Is it Fear, Stubbornness, or a Lack of Confidence?
by Pat Parelli

This article was originally published in the July 2005 issue of Savvy Times magazine. Recent back-issues of Savvy Times are available for Parelli members in the Resources section of Parelli Connect.

How do you tell the difference between a fearful horse and one that is just plain ol’ stubborn?

Many times, what we may perceive as fearful or stubborn is actually a lack of confidence.

I think most people recognize some obvious factors that indicate fear, like the whites of the horse’s eyes showing. When some horses are really afraid, they’ll move their feet in a nervous and unconfident manner, and may form foamy sweat on their bodies.

But other horses, who maybe don’t have as much fire in their feet, may not exhibit their fear or lack of confidence that way. Oftentimes those horses don’t want to go forward at all and they’ll plant their feet. In assessing a fearful or stubborn horse, I try to determine how a lack of confidence will exhibit itself—flight from fear or a more a passive resistance?

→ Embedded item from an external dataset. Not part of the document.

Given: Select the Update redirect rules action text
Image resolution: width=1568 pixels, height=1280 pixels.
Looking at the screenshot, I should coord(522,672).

Horses, even fearful or stubborn ones, are looking for leadership. I find that when a horse is confident in a person’s leadership ability, the horse will be a natural follower.

We need to build a horse’s confidence a little bit at a time—whether going forward confidently or going farther away from the barn or crossing something he wouldn’t cross on his own. A lot of times these horses just are not confident in the person’s leadership. They’ve learned how to use opposition reflexes like stopping, not going forward, sashaying to the side, even rearing up a little bit. Learning about opposition reflex is critical to learning how to read a horse, as well as understanding why he is reacting. It may involve a lack of respect, but this is due to a lack of trust and esteem for the human as a leader.

Often if we can get a horse to be confident in himself, his environment, and in our leadership, these fearful or stubborn behaviors will go away.

Your Role

Your attitude applies directly to your relationship with your horse. If you are confident, the horse gains confidence. If you are nervous, your horse will feel unsafe and lose confidence in you as his leader. If you are overaggressive or inconsiderate, the horse may become fearful (or fight back).

In so many ways, your horse is your mirror. Lots of people blame the horse for his attitude and not realize the part their attitude plays in this two-way relationship. Your attitude and behavior determine the amount of respect you’ll get from your horse. You’ll be amazed at what your horse will do for you once he trusts you as his leader.